TASK: In the records below, find the line containing "Given: Disable the Is Kinematic checkbox", then print it and every following line exactly, through the last, without pictures.

DATA RECORDS:
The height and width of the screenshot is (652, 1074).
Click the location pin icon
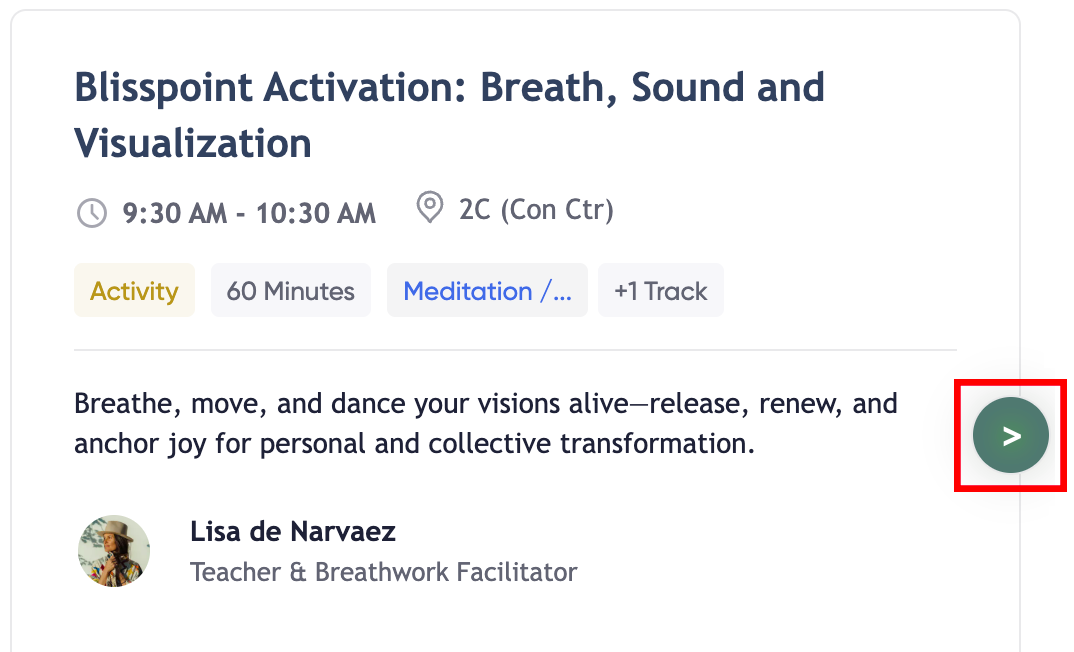tap(430, 209)
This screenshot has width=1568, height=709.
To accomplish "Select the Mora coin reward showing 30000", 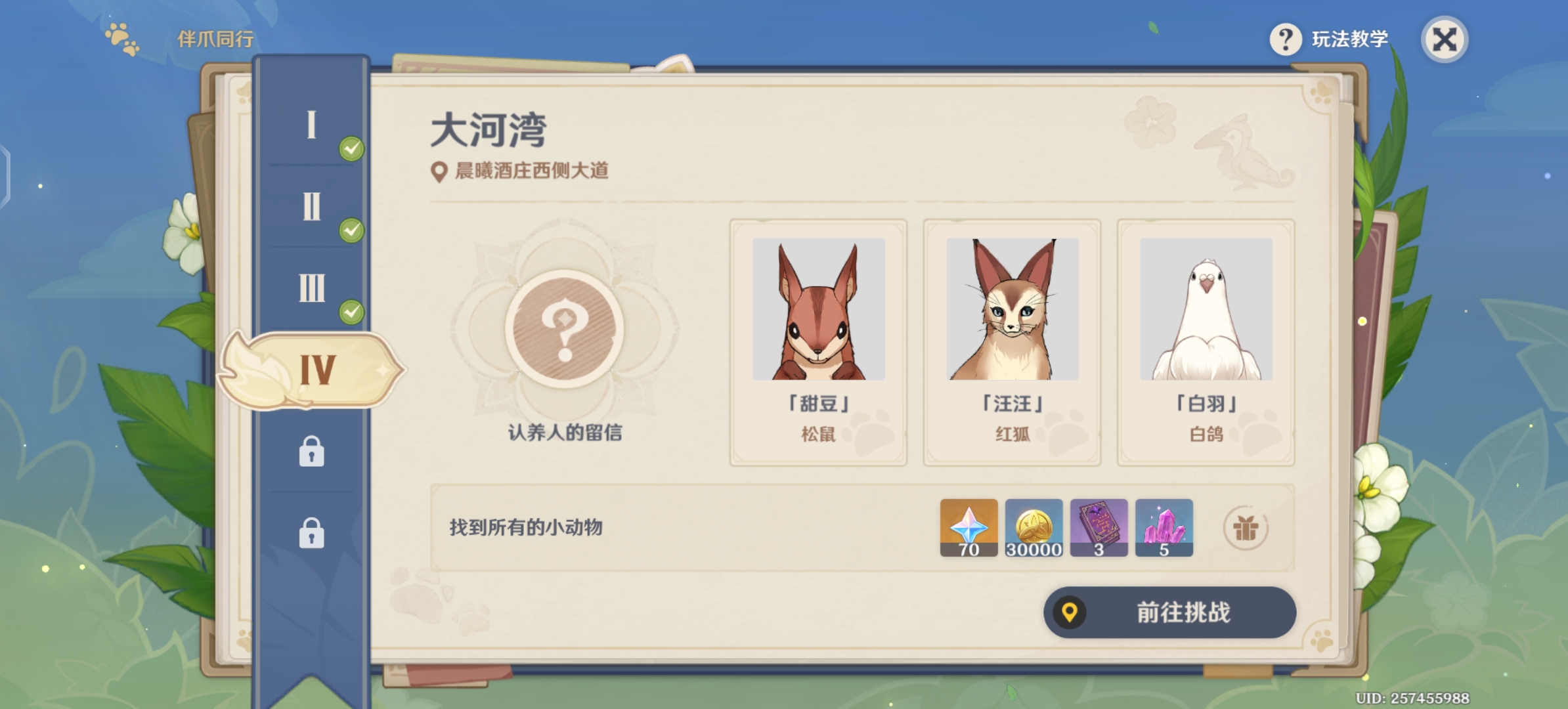I will coord(1034,528).
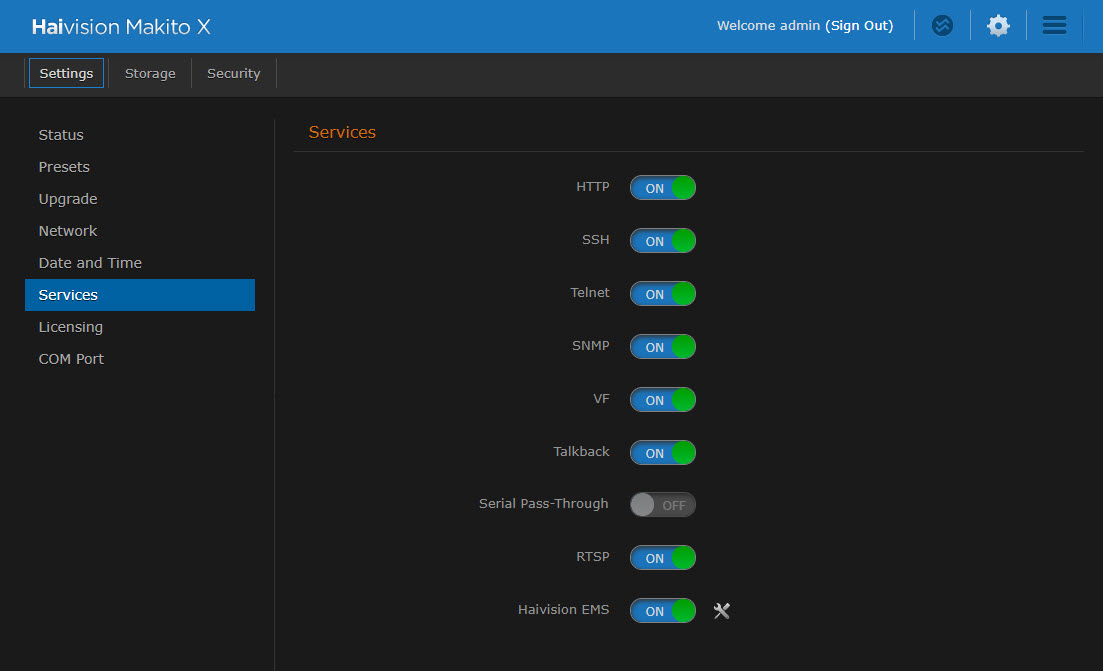
Task: Click the settings gear icon
Action: [998, 25]
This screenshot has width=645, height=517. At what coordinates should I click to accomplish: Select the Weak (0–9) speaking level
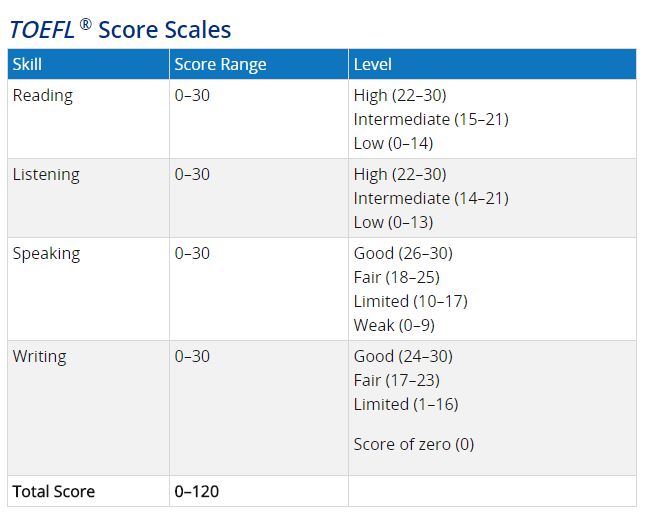pos(394,326)
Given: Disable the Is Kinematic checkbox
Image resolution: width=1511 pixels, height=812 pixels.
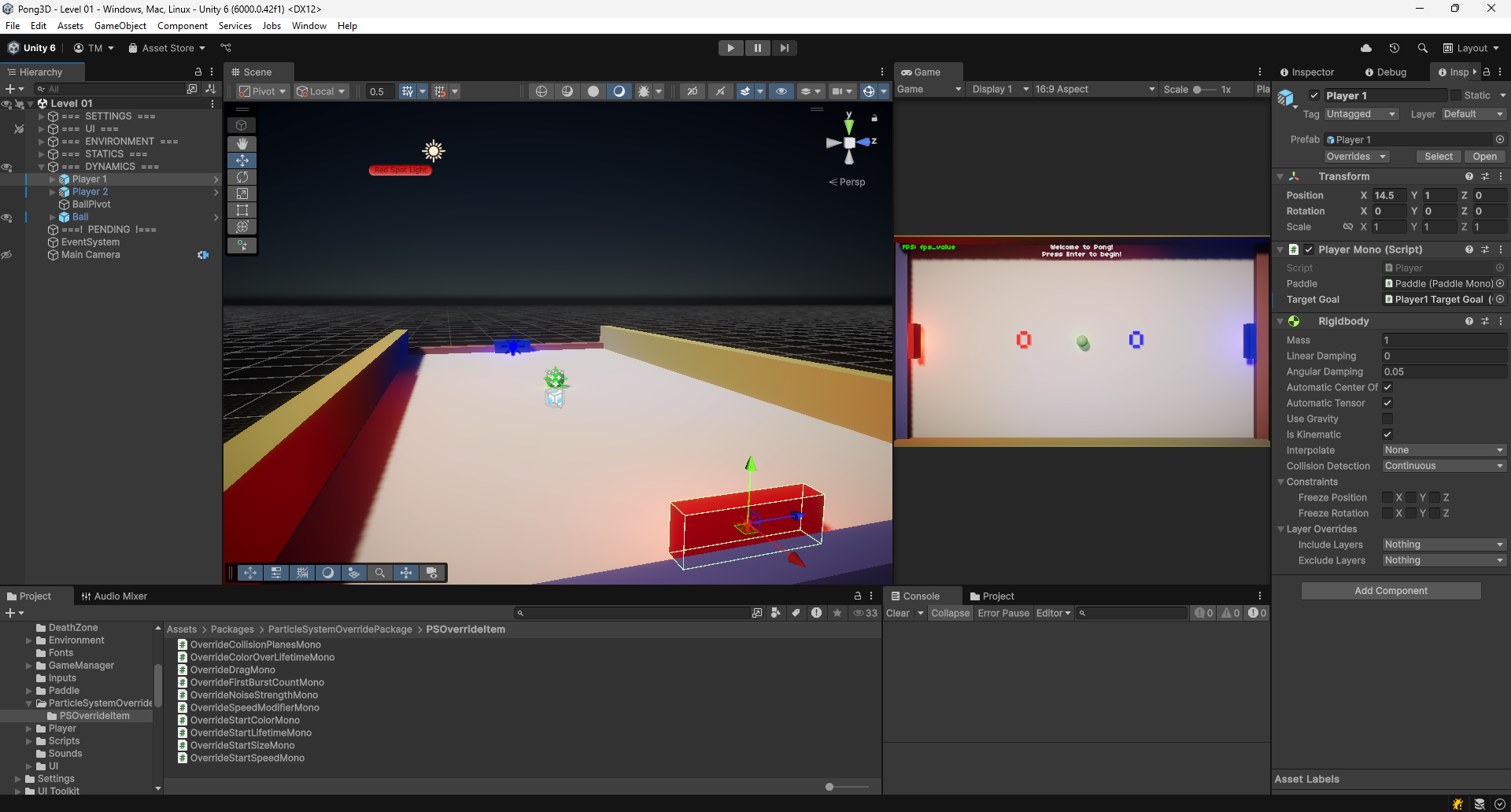Looking at the screenshot, I should [x=1387, y=434].
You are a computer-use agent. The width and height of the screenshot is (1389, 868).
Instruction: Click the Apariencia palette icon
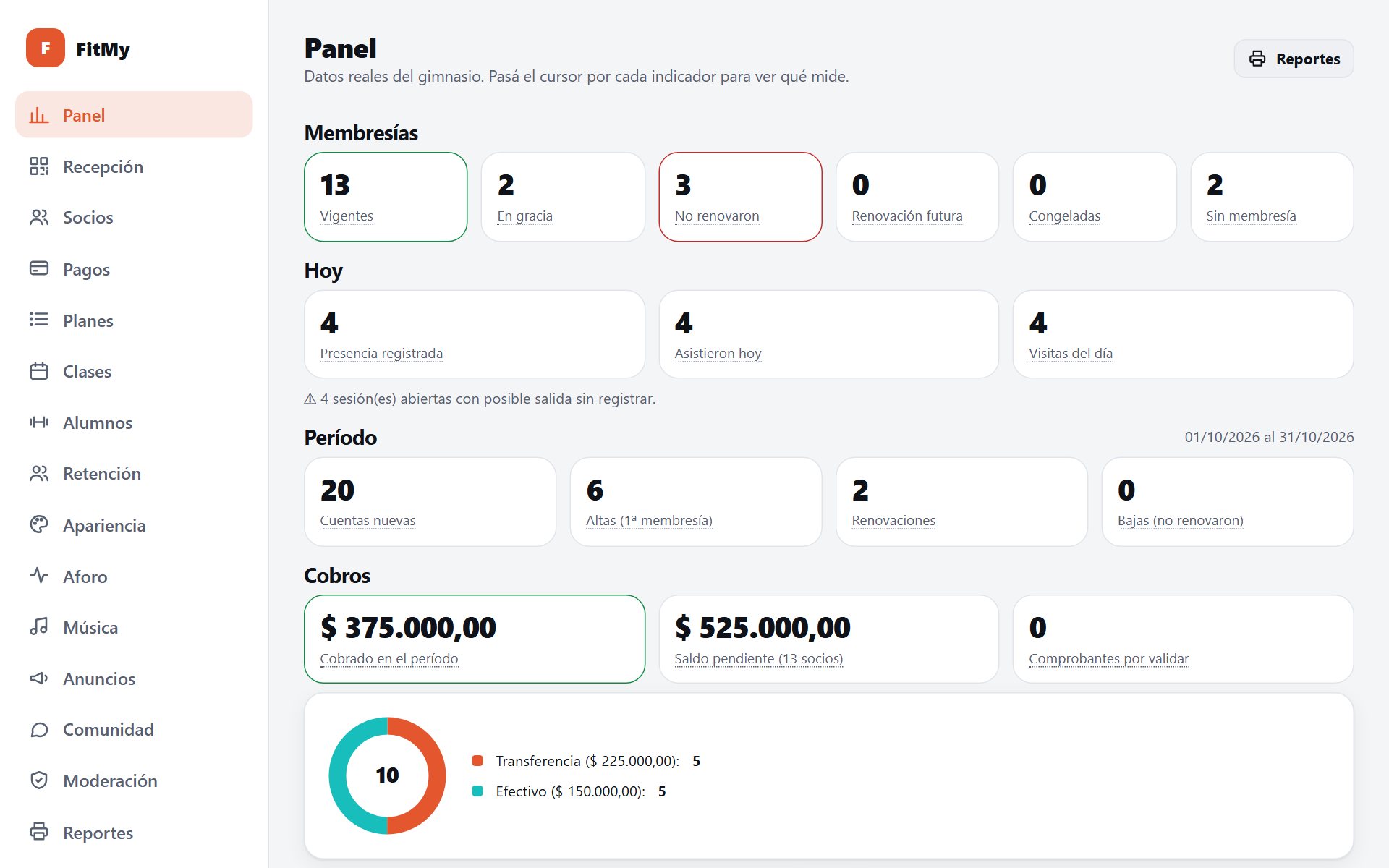point(39,524)
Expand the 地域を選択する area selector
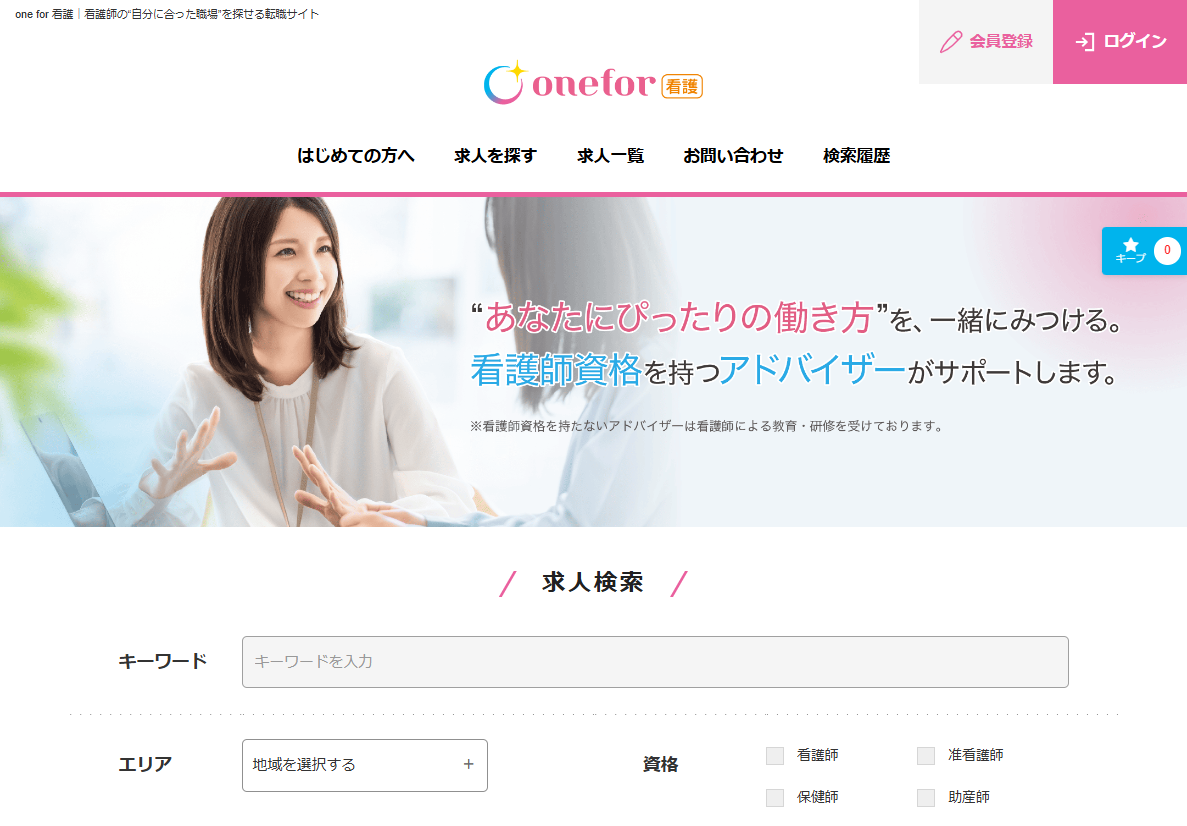Image resolution: width=1187 pixels, height=826 pixels. point(365,765)
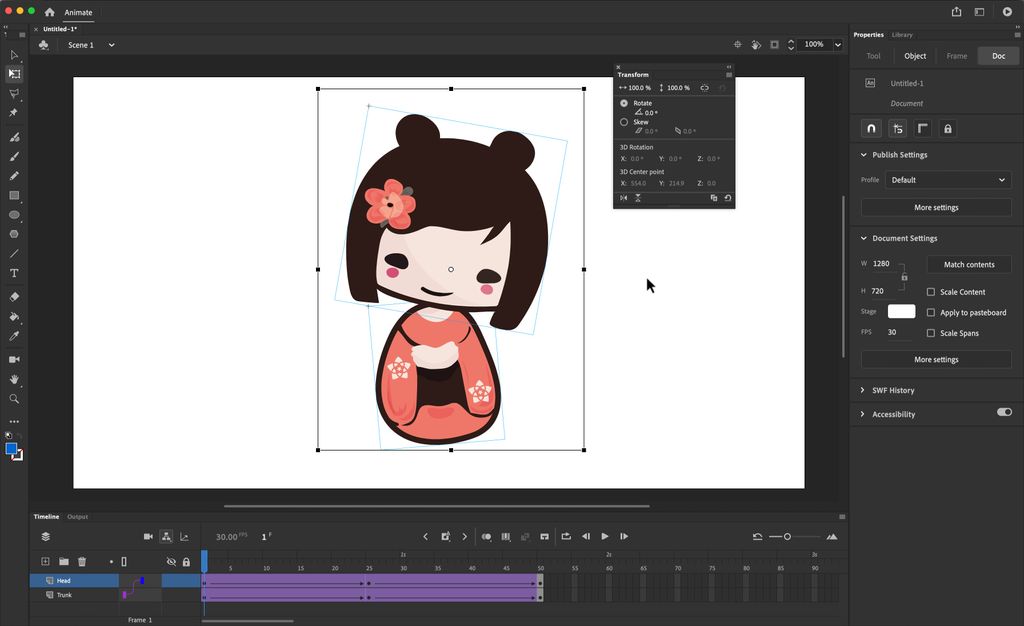Viewport: 1024px width, 626px height.
Task: Select the Skew radio button in Transform
Action: pos(624,121)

EXERCISE SOLUTION:
Given: Disable the Is Kinematic checkbox
Image resolution: width=1511 pixels, height=812 pixels.
Looking at the screenshot, I should [x=1387, y=434].
You are a computer-use agent. The width and height of the screenshot is (1389, 868).
Instruction: Click the Apariencia palette icon
point(39,524)
Expand the 地域を選択する area selector
Image resolution: width=1187 pixels, height=826 pixels. point(365,765)
Viewport: 1024px width, 626px height.
Task: Select the Skew radio button in Transform
Action: pos(624,121)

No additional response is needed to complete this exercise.